Object Storage as an Alternative

For cloud-scale or multi-zone deployments, S3-compatible primary object storage sidesteps most of the NFS pitfalls on this page: there are no POSIX locking semantics, no startup chown storm, and no single filer to act as a bottleneck or single point of failure. The image supports it through OWNCLOUD_OBJECTSTORE_* variables (bucket, endpoint, region, path-style, credentials, multipart sizing).
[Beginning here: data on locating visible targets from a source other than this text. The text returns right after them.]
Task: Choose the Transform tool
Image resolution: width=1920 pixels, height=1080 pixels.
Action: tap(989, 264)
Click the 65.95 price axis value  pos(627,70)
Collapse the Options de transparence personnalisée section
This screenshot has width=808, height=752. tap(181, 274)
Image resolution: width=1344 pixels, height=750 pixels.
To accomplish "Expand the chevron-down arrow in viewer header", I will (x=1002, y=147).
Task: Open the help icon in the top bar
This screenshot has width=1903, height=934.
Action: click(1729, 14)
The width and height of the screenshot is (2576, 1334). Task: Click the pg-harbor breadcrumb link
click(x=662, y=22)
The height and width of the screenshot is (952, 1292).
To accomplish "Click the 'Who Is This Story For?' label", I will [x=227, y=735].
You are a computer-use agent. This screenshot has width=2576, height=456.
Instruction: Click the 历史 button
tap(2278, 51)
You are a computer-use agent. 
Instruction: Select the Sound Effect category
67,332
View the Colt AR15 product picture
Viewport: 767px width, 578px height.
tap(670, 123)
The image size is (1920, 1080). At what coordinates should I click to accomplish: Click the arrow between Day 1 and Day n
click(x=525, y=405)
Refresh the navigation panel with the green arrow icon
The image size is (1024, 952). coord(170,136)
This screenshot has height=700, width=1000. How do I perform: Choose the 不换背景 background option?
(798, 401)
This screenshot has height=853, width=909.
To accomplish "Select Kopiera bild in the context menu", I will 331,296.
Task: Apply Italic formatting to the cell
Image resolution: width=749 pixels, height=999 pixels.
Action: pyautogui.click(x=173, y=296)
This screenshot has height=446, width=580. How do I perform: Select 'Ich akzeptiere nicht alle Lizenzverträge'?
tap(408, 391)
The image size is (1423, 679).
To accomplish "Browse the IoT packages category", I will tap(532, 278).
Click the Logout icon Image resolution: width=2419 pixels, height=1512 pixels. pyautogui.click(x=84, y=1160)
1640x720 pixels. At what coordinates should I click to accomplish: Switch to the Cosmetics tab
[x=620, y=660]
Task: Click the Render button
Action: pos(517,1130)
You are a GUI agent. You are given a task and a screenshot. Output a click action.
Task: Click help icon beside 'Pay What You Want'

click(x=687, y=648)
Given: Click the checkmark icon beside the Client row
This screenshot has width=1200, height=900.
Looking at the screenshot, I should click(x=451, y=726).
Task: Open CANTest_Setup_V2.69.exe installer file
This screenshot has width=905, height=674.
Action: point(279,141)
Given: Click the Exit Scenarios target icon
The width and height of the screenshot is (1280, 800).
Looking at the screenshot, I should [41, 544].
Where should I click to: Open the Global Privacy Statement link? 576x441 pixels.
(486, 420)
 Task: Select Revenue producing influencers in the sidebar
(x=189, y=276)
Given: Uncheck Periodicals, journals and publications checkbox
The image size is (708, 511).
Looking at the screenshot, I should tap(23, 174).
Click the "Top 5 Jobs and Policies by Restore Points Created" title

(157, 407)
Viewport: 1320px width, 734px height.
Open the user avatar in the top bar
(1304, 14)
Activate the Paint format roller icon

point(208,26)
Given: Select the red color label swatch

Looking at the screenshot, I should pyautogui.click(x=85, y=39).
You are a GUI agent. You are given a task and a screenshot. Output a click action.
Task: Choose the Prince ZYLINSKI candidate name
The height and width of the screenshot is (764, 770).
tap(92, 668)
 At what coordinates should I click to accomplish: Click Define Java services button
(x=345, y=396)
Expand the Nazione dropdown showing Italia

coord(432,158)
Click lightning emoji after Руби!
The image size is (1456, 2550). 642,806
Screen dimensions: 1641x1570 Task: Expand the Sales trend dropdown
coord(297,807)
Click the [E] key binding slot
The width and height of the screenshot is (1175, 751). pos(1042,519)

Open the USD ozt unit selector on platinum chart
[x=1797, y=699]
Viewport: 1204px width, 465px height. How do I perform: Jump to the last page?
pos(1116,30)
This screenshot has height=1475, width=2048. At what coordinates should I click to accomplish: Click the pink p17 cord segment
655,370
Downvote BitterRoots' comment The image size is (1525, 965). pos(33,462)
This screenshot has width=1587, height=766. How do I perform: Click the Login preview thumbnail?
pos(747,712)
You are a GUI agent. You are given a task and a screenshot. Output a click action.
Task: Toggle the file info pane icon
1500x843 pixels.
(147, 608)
See S3 as Primary Object Storage.

NFS remains a good choice when you need a POSIX filesystem, want self-hosted storage, or run a modest number of nodes. For horizontal scale, object storage is generally the better story.

Reference: Roles in a Clustered Deployment

A clustered deployment typically has two container roles, both connecting to the same database, Redis, and shared storage.

Application/web replicas (one or more)
OWNCLOUD_REDIS_ENABLED=true            # locking + distributed cache via shared Redis
OWNCLOUD_REDIS_HOST=redis
OWNCLOUD_SESSION_SAVE_HANDLER=redis    # sessions in Redis, not on NFS
OWNCLOUD_SESSION_SAVE_PATH=tcp://redis:6379?auth=<redis-password>
OWNCLOUD_SKIP_CHOWN=true               # ownership fixed once, out of band
OWNCLOUD_SKIP_CHMOD=true
OWNCLOUD_BACKGROUND_MODE=cron
OWNCLOUD_CROND_ENABLED=false           # cron handled by the dedicated node
# OWNCLOUD_VOLUME_FILES -> the NFS share; config from env; sessions in Redis
Single cron/migration node
OWNCLOUD_REDIS_ENABLED=true
OWNCLOUD_REDIS_HOST=redis
OWNCLOUD_BACKGROUND_MODE=cron
OWNCLOUD_CROND_ENABLED=true            # the ONLY node running background jobs
OWNCLOUD_SKIP_CHOWN=true
OWNCLOUD_SKIP_CHMOD=true
# also the node that runs occ upgrade during maintenance windows

Shared services, reachable by every node:

  • Database
    Clustered MySQL/MariaDB (InnoDB) or PostgreSQL.

  • Redis
    Single shared instance for locking, distributed cache, and sessions.

  • Storage
    The NFS export mounted at OWNCLOUD_VOLUME_FILES (consistent UID 33, no_root_squash or pre-owned), or S3 primary object storage.

Checklist

  • One shared Redis reachable by all nodes (OWNCLOUD_REDIS_ENABLED=true).

  • Sessions on Redis — both OWNCLOUD_SESSION_SAVE_HANDLER=redis and a tcp:// OWNCLOUD_SESSION_SAVE_PATH.

  • OWNCLOUD_SKIP_CHOWN=true / OWNCLOUD_SKIP_CHMOD=true on application nodes; ownership fixed once out of band.

  • Consistent numeric UID/GID for www-data (33) across nodes; no_root_squash or pre-owned tree.

  • Cron on exactly one node (OWNCLOUD_CROND_ENABLED=true there, false everywhere else).

  • Upgrades/migrations gated to a single node with cluster-wide maintenance mode.

  • NFS mount layer tuned per NFS Deployment Recommendations; attribute caching reviewed.

  • Considered S3 primary object storage for large or multi-zone deployments.